Financial Inclusion Rules for Credit Unions Go Too Far, ABA Argues

Banking associations across the US have slammed proposed new powers for credit unions as “a self-serving piece of credit union legislation masquerading as a financial inclusion initiative”.

The American Bankers Association (ABA) and the state banking associations for all 50 states plus Puerto Rico wrote to the House Rules Committee expressing strong opposition to the Expanding Financial Access for Underserved Communities Act.

It has been included within the Financial Services Radical Equity, Inclusion, and Economic Justice Act, which is aimed at bringing more people into the US banking system.

The organizations said there was “simply no justification or need” for the Expanding Financial Access bill, describing it as a “credit union charter enhancement bill” that would not improve financial inclusion and calling for it to stripped from the wider inclusion act.

“This legislation does not deliver on the purported objective of improving banking access nor does it address the needs of underserved communities,” the letter stated. “It instead should be seen for what it is: a pretext for charter enhancement at ongoing cost to taxpayers.”

The letter also called for the introduction of a way to measure credit unions’ impact on local communities similar to the Community Reinvestment Act that applies to banks.
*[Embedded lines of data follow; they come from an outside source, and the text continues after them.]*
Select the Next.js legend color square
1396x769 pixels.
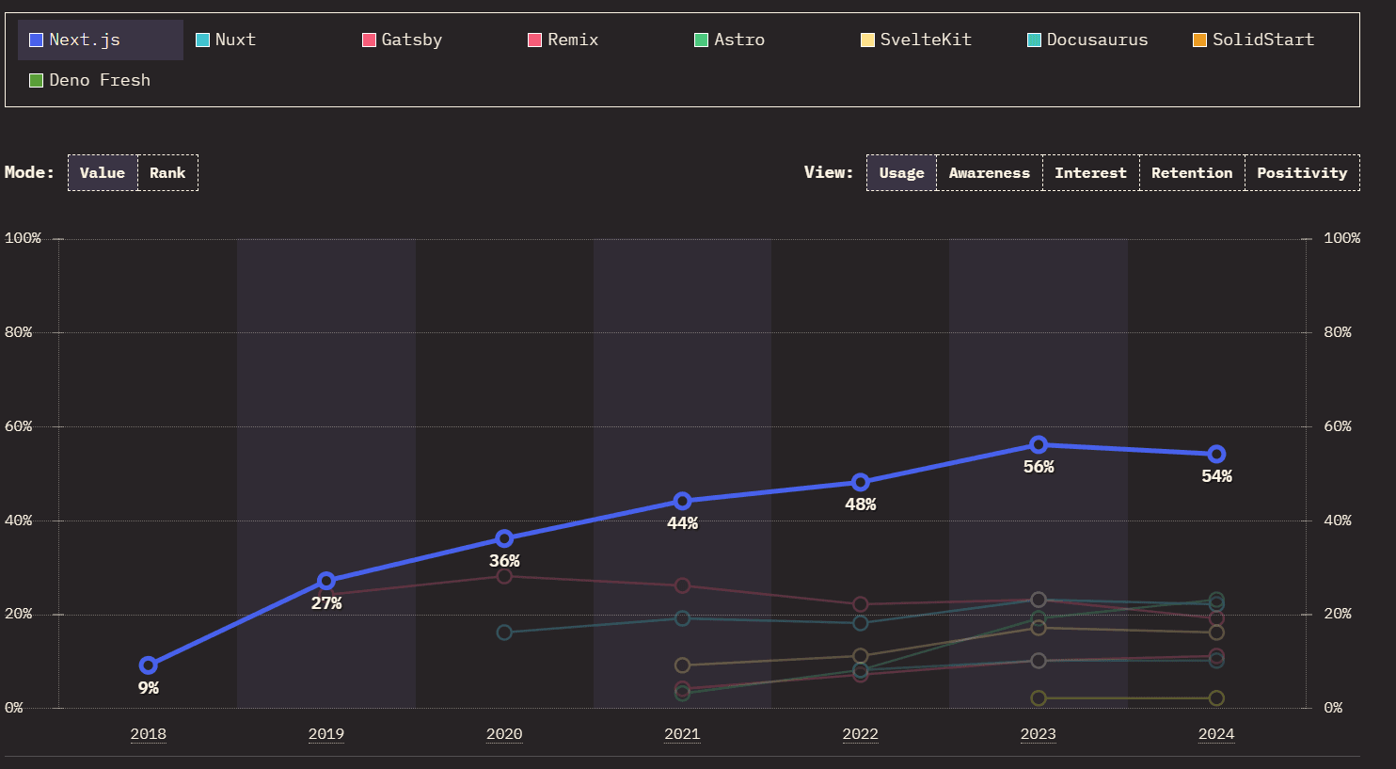click(x=36, y=40)
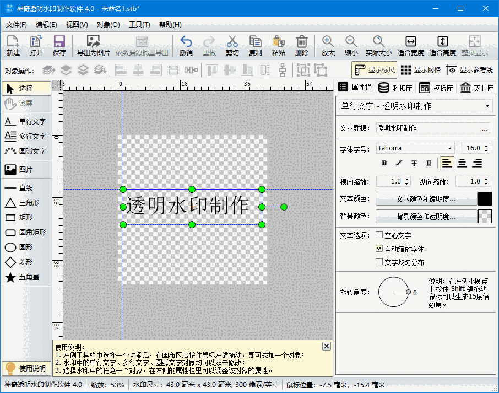The image size is (499, 393).
Task: Apply bold formatting to the text
Action: tap(383, 163)
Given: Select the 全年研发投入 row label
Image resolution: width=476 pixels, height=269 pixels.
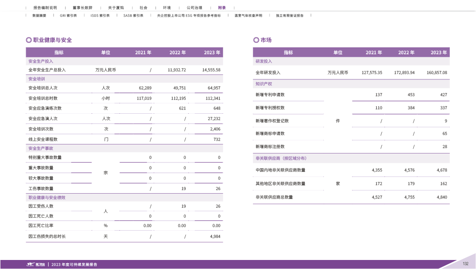Looking at the screenshot, I should 268,72.
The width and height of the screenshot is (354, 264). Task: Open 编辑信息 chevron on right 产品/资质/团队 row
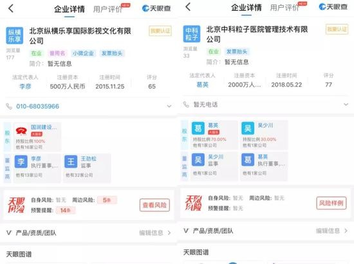pyautogui.click(x=346, y=231)
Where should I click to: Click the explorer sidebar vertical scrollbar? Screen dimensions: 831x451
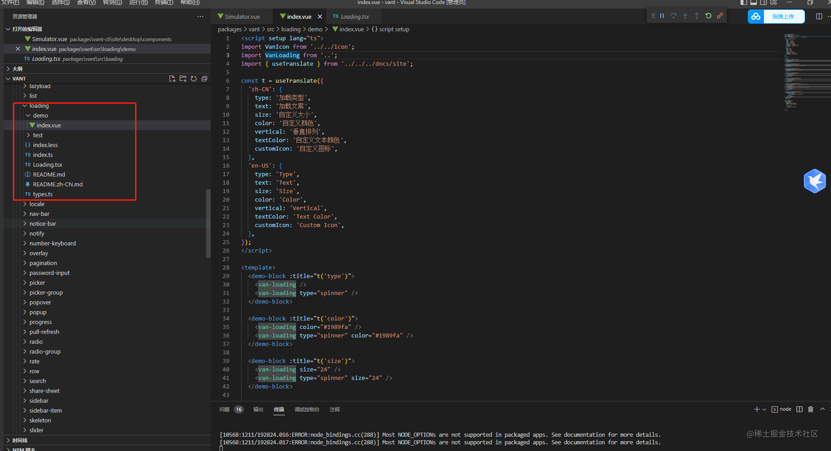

The absence of such a measurement was “extremely troubling”, the associations said.

Credit unions already hold the ability to “serve underserved areas if they identify a local need and choose to do so”, the associations stated.

The legislation effectively weakened the criteria for credit union status, the associations argued, as it allowed such organizations to add “multi-state areas to their membership and count that as a ‘local’ community”.

Associations previously wrote to the House of Representatives’ Committee on Financial Services lobbying on the same issue.

The ABA has raised repeated objections to tax-exempt credit unions acquiring banks and, in its view, operating outside of the traditional areas they were created to serve.